Even then, how do application designers factor in the outlier spikes that, while occurring less than 1% of the time, can spike to 10 ms, 20 ms, or more?  They cannot, but the severity of these spikes means that the application can hang, and at a minimum have a significant impact on how the time out effects subsequent operations following these outlier spikes.

It is well understood that the frequency and magnitude of latency spikes increases with capacity utilization, so virtually any solution attempting to address Flash QoS is based on some form of overprovisioning.

 

Enterprise-class SSDs are already overprovisioned from 10% to 30%, with 23% often cited as an average for enterprise class devices.  What is often overlooked is that systems are already overprovisioned at the system level, typically 20% to 35%, i.e., only utilizing 65% to 80% of the advertised storage device capacity.  But despite how much this overprovisoning increases costs, that still isn’t enough for most purpose-built storage systems to provide premium QoS.  Instead, most new All-Flash Arrays are built upon an approach that utilizes full stripe writes to mitigate latency spikes, substantially increasing system write amplification, wearing out the SSDs, and again requiring more overprovisioning depending on the system write rates.
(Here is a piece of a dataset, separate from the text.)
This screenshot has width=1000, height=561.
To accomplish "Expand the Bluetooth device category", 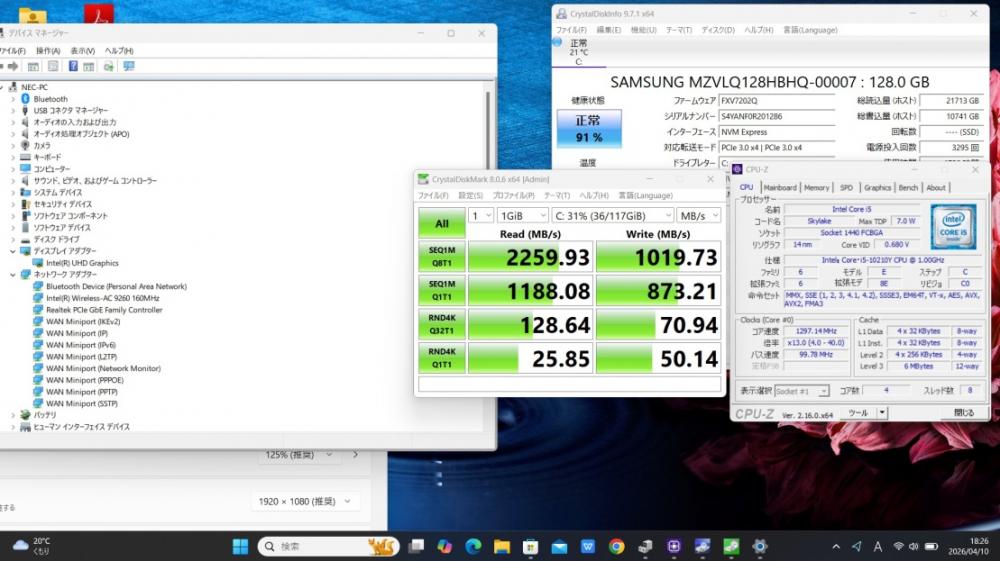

The biggest QoS challenge for SSDs is the most common workload mix, namely when read and write operations are mixed together.  While workloads vary considerably, data center applications often mix reads and writes roughly at a ratio of two reads for each write operation.  This is especially challenging for SSDs, and in particular for the most critical metric, which is read latency and QoS in the presence of writes.

Most purpose-built systems in data centers today, and yet more so for advanced and Next Gen systems, employ some form of write-cache or logging at the system level.  This architectural approach is chosen because write-caching or logging at the system level provides superior response times and requires less fault tolerant memory than if it was employed at the device level.  In the case of log structured architectures and related variants (LSM, Append-Only, etc.), which form the basis for the overwhelming number of purpose-built and advanced systems, the result is that these systems have already serialized system write operations and solved write latency in a manner that is superior to any Flash SSD.  But they have done so at a steep cost for random read operations, where read requests are now more likely to be scattered across random locations.

For this reason, random read latency and QoS, in the presence of write operations, generally define storage system performance levels.  Unfortunately, this is also the greatest challenge for FTL SSD architectures.  NAND memory programing (write) operations are typically over 2ms, >10x those required for read operations.  To achieve good write performance, FTLs must parallelize write operations over multiple dies and channels, consequently achieving good aggregate bandwidth to fulfill write operations.  However, this approach also increases the likelihood that any read request to the SSD will get stuck behind a write operation.  This results in suboptimal read latency and the destruction of read latency QoS, where read operations that should average less than 250 us occasionally get stuck behind write operations, creating latency spikes over 2 ms, without warning.

Symphonic Cooperative Flash Management was created to address this architectural challenge while reducing Flash overprovisioning costs.